— Assignment —
Your reply should be the entries, output word for word, with each picture omitted.

— Working data —
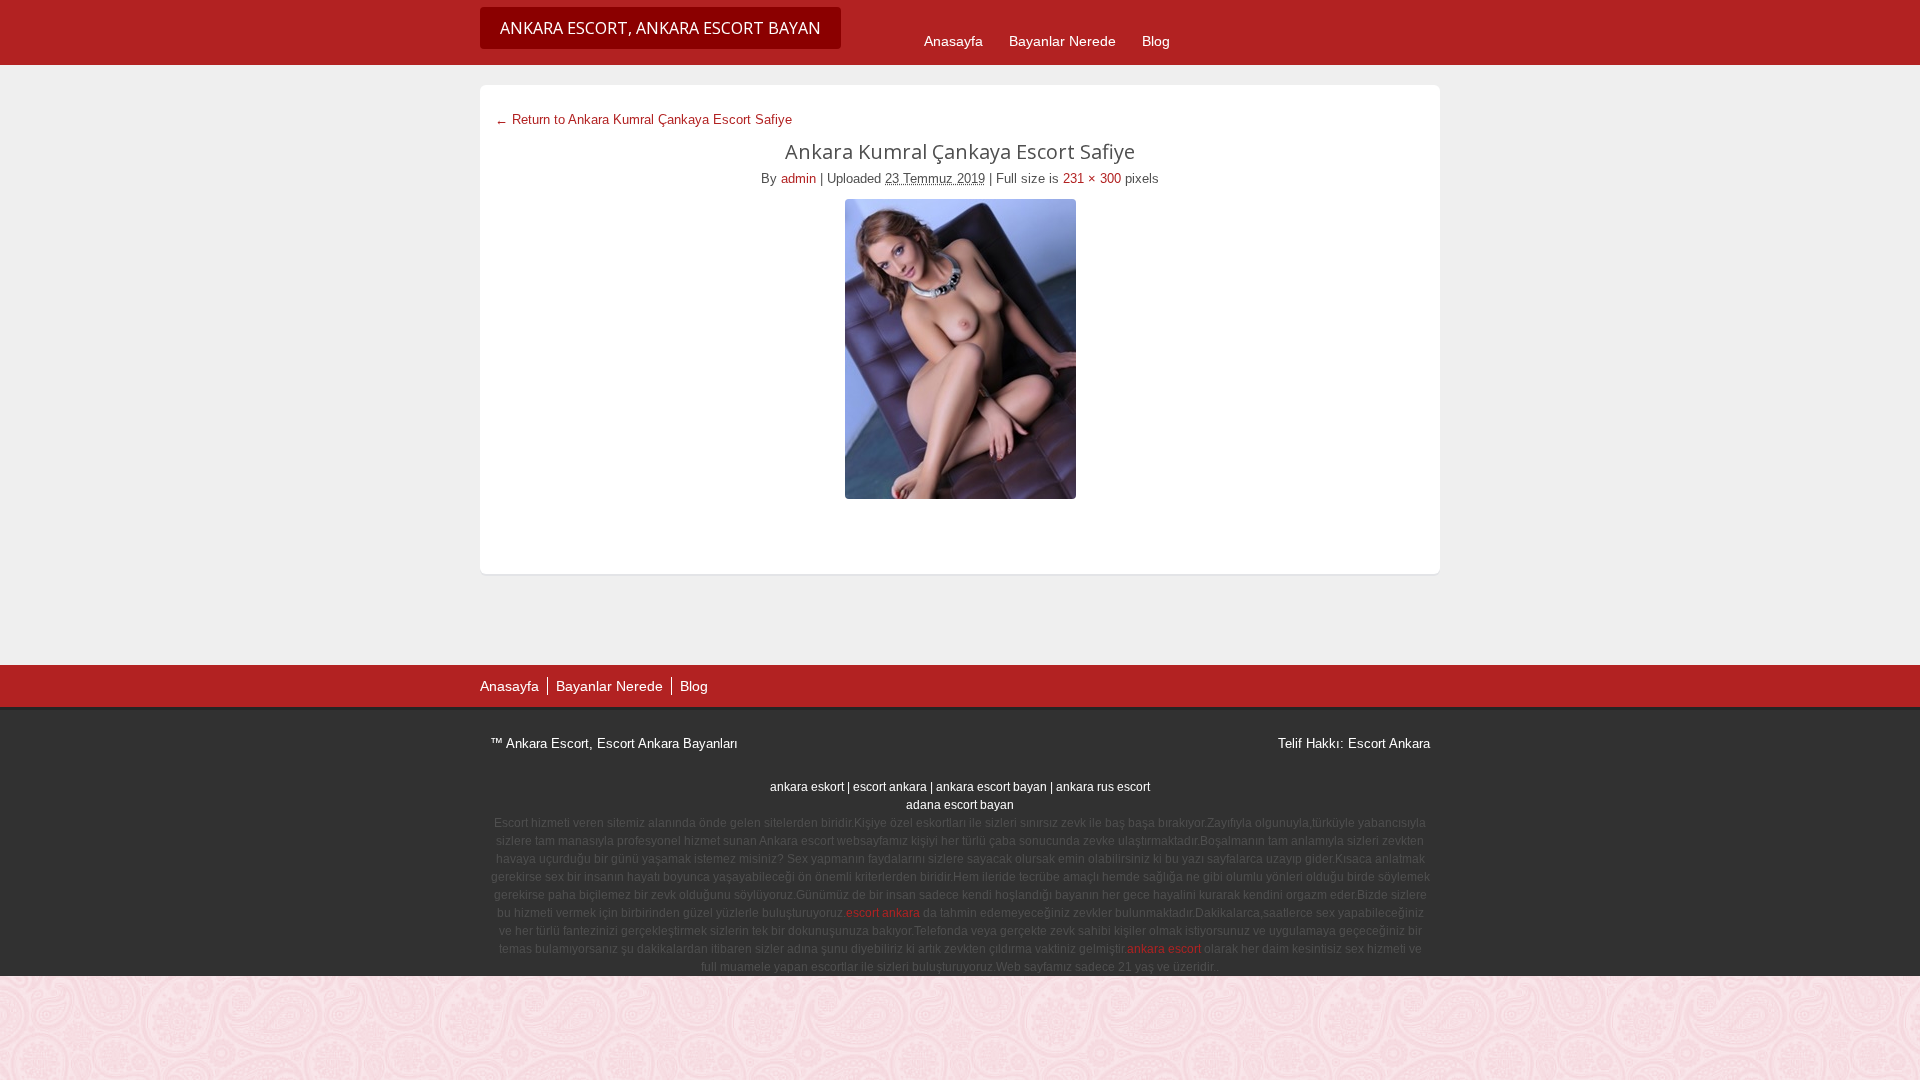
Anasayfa (953, 41)
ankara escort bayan (991, 787)
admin (798, 178)
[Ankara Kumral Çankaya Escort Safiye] (960, 349)
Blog (1156, 41)
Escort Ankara (1389, 743)
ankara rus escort (1103, 787)
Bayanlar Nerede (1062, 41)
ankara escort (1164, 949)
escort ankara (890, 787)
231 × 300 (1092, 178)
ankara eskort (807, 787)
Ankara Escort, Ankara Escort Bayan (660, 28)
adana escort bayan (960, 805)
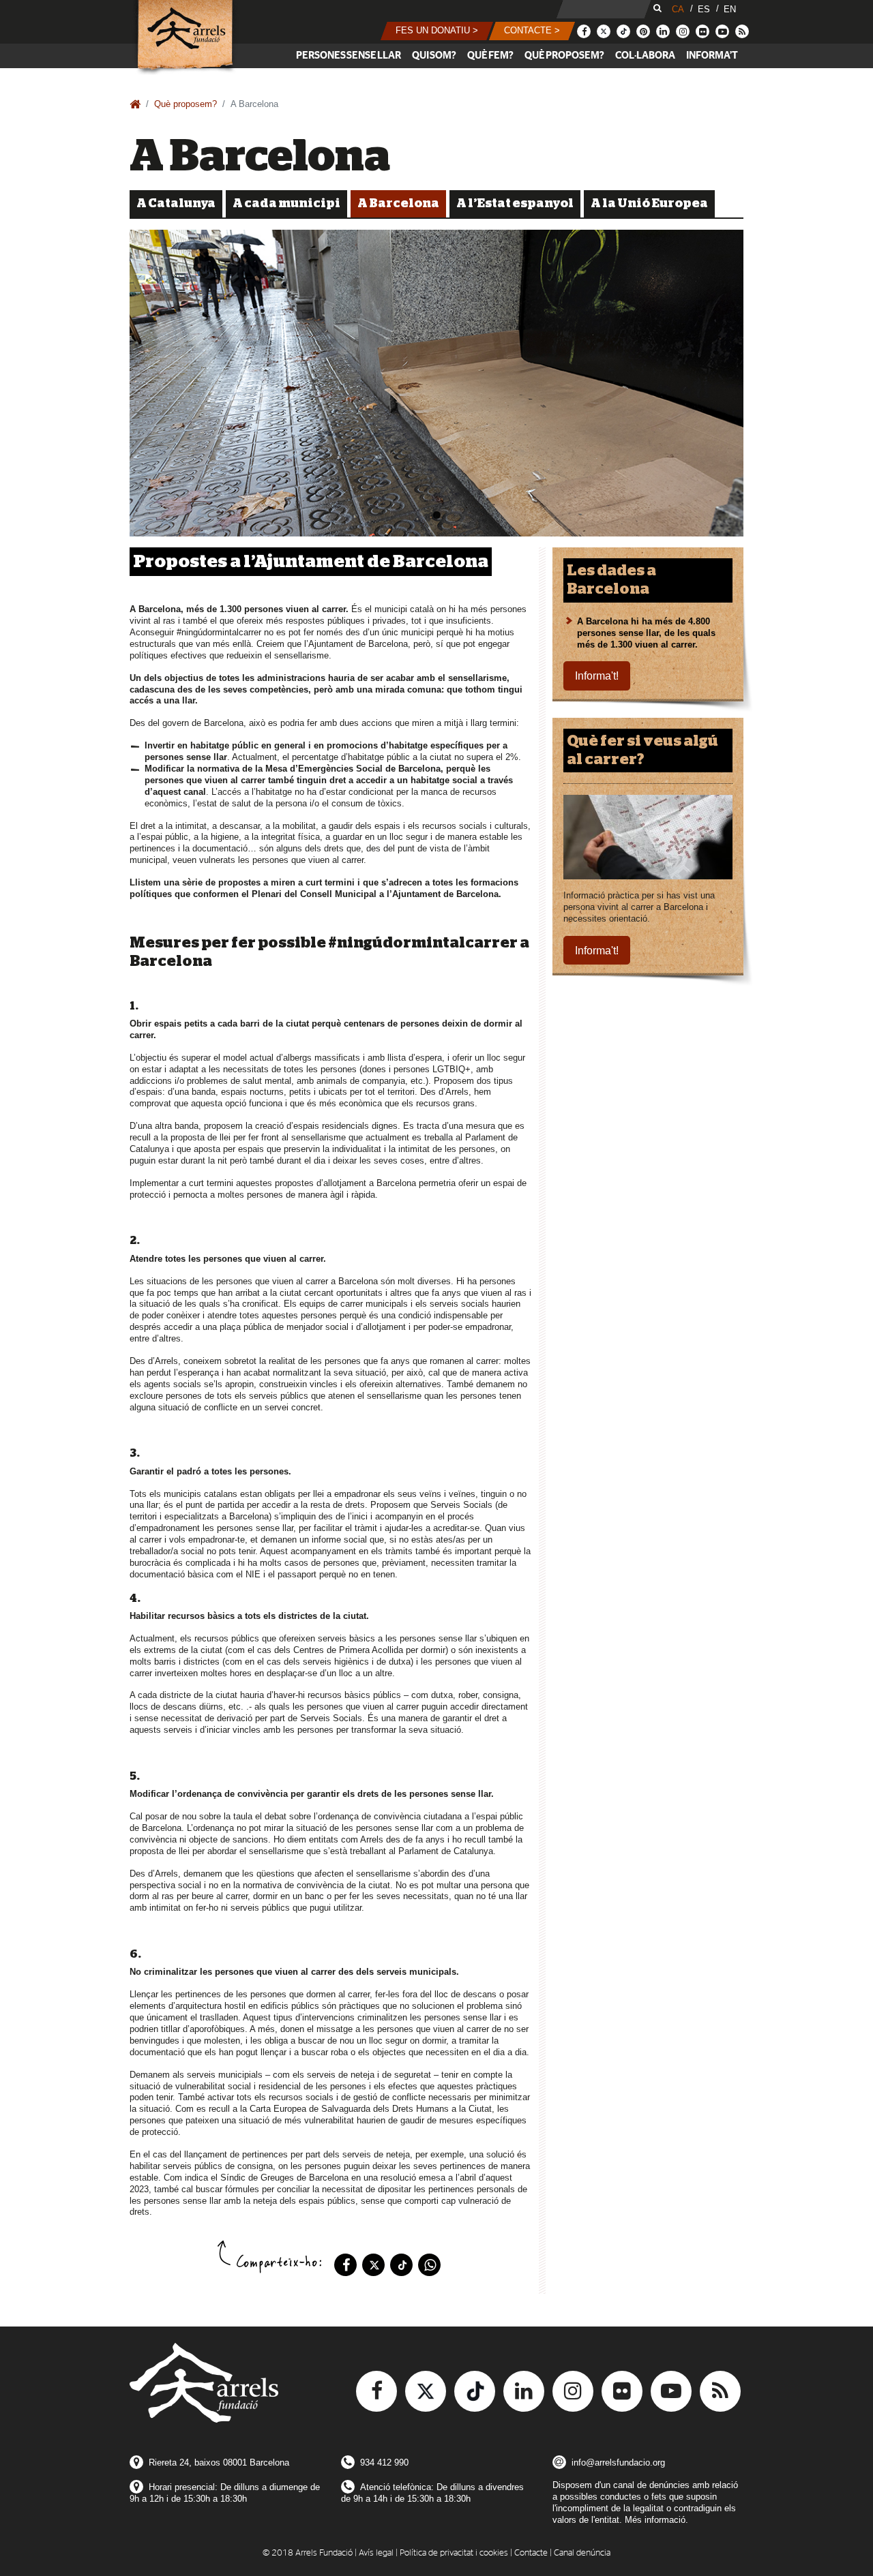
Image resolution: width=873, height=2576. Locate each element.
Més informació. (656, 2520)
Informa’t (712, 55)
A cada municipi (286, 204)
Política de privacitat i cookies (454, 2553)
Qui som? (434, 55)
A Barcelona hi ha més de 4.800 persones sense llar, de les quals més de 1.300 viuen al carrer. (646, 633)
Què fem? (490, 55)
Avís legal (376, 2553)
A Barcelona (398, 204)
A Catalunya (176, 204)
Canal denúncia (582, 2553)
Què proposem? (564, 55)
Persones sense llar (348, 55)
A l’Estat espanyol (515, 204)
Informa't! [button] (597, 675)
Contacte (531, 2553)
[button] (437, 31)
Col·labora (645, 55)
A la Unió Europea (649, 204)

— Your response —
Anasayfa (953, 41)
ankara escort bayan (991, 787)
admin (798, 178)
[Ankara Kumral Çankaya Escort Safiye] (960, 349)
Blog (1156, 41)
Escort Ankara (1389, 743)
ankara rus escort (1103, 787)
Bayanlar Nerede (1062, 41)
ankara escort (1164, 949)
escort ankara (890, 787)
231 × 300 (1092, 178)
ankara eskort (807, 787)
Ankara Escort, Ankara Escort Bayan (660, 28)
adana escort bayan (960, 805)
Image resolution: width=873, height=2576. Locate each element.
Més informació. (656, 2520)
Informa’t (712, 55)
A cada municipi (286, 204)
Política de privacitat i cookies (454, 2553)
Qui som? (434, 55)
A Barcelona hi ha més de 4.800 persones sense llar, de les quals més de 1.300 viuen al carrer. (646, 633)
Què fem? (490, 55)
Avís legal (376, 2553)
A Barcelona (398, 204)
A Catalunya (176, 204)
Canal denúncia (582, 2553)
Què proposem? (564, 55)
Persones sense llar (348, 55)
A l’Estat espanyol (515, 204)
Informa't! [button] (597, 675)
Contacte (531, 2553)
[button] (437, 31)
Col·labora (645, 55)
A la Unió Europea (649, 204)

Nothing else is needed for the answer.